Support for local government and community repair schemes should be a cornerstone of any future Right to Repair framework, an ALGA submission says.
Right to Repair is a regulatory framework entitling consumers to have their consumer durables repaired by a repair shop or service provider of their choice, as well as being able to repair simpler products themselves with commonly available tools.
The Productivity Commission is currently looking at barriers to repair services and arrangements for preventing premature or planned product obsolescence and the proliferation of e-waste.
In a submission to the PC inquiry filed this week, the Australian Local Government Association (ALGA) said making it easier for consumers to fix broken or faulty electrical or electronic devices will lead to less waste and resource use.
“Each year, local government collects and receives around nine million tonnes of waste, sorts it at material recovery facilities (MRFs), dispatches what can be recycled to reprocessing facilities, resells what can be reused through community-based ‘green shed’ programs, and landfills the remaining portion,” the submission noted.
“Local governments, therefore, have a major interest in diverting waste from landfill, and in principle support the proposition, expressed in the Inquiry’s consultation paper, that improving the right to repair will potentially lead to improved environmental outcomes due to less resource use and waste.”
ALGA’s submission also suggests, among other things, that the PC:
- review product stewardship legislation to ensure repair and reuse are prioritised in schemes;
- introducing subsidies and tax concessions for repair/repairers;
- enacting laws prohibiting planned product obsolescence; and
- requiring original equipment manufacturers to provide independent repairers fair access to parts, tools and/or repair information.

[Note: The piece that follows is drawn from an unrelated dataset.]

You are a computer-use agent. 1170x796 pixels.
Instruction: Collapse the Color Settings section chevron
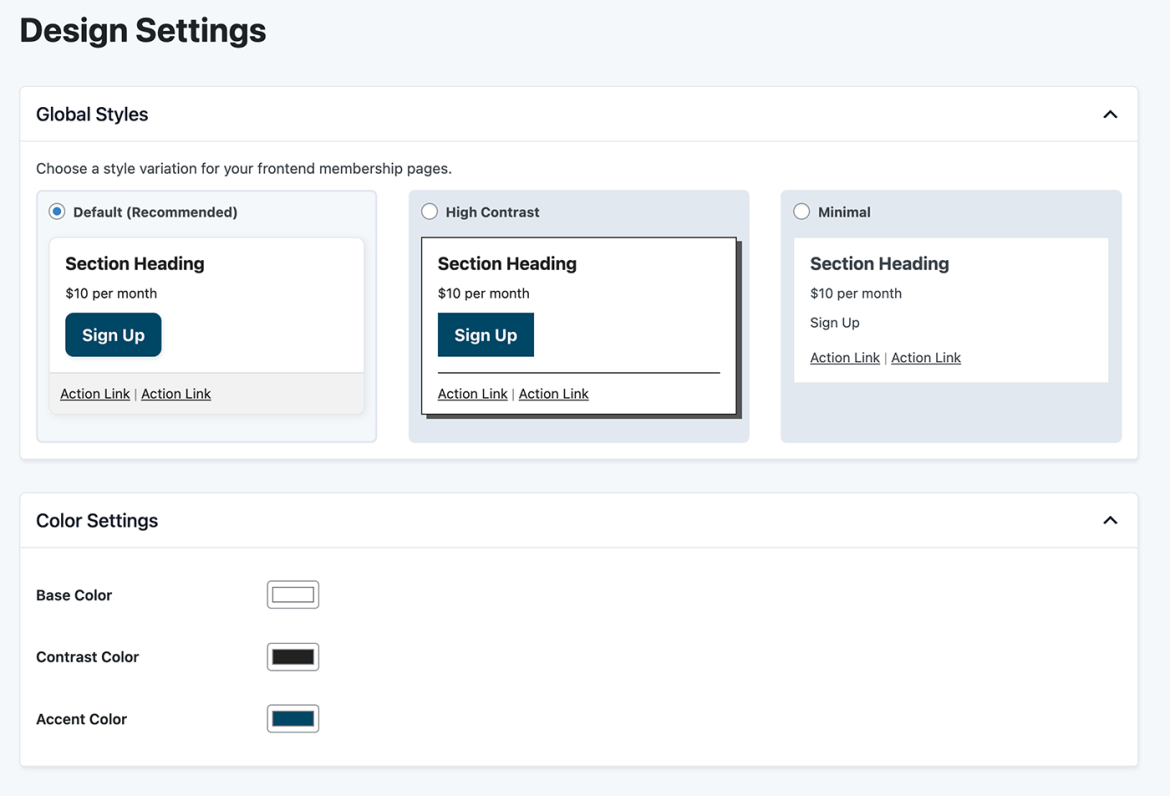[x=1109, y=520]

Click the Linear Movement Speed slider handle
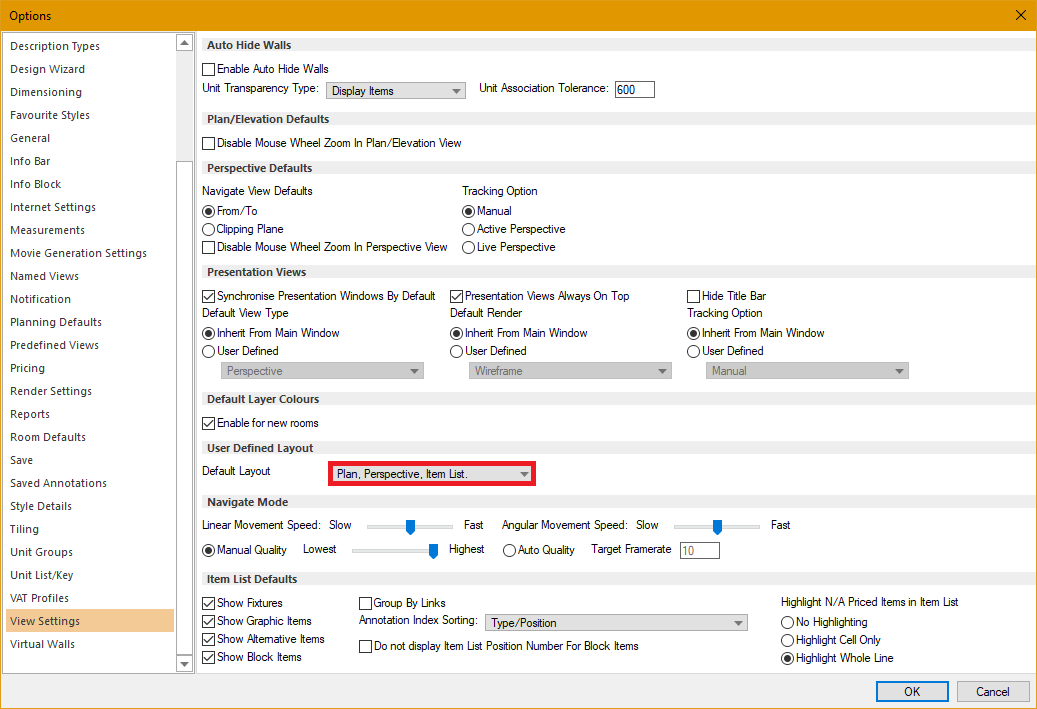point(411,525)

As co-author of the National Waste Action Plan (2020), ALGA advocated for the adoption of the “waste avoidance hierarchy” (reuse, repair, recycle before disposal) as the guiding principle in developing an Australian “circular economy”.
The ALGA submission notes that community-based repair has the potential to contribute significantly to increased rates of repair.

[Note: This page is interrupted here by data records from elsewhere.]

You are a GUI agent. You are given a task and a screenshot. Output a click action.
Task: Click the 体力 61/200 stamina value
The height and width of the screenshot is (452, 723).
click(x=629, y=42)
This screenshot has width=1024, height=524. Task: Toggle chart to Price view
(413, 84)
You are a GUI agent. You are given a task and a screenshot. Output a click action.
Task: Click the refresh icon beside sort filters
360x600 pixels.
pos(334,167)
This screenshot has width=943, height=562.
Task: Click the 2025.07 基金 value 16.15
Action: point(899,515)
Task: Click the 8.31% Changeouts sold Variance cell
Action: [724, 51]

“The partnership between 21 councils and the NSW product repair organisation Bower provides a useful case study in supporting active household involvement in repair and the circular economy,” it says.
“The 21 Sydney metropolitan councils have service agreements with Bower, and pay the organisation a fee (based on the number of households serviced) to collect, repair, and sell-on items at lower prices.
“They [the councils] also promote and invite residents to Repair Cafes and pay Bower for the service.”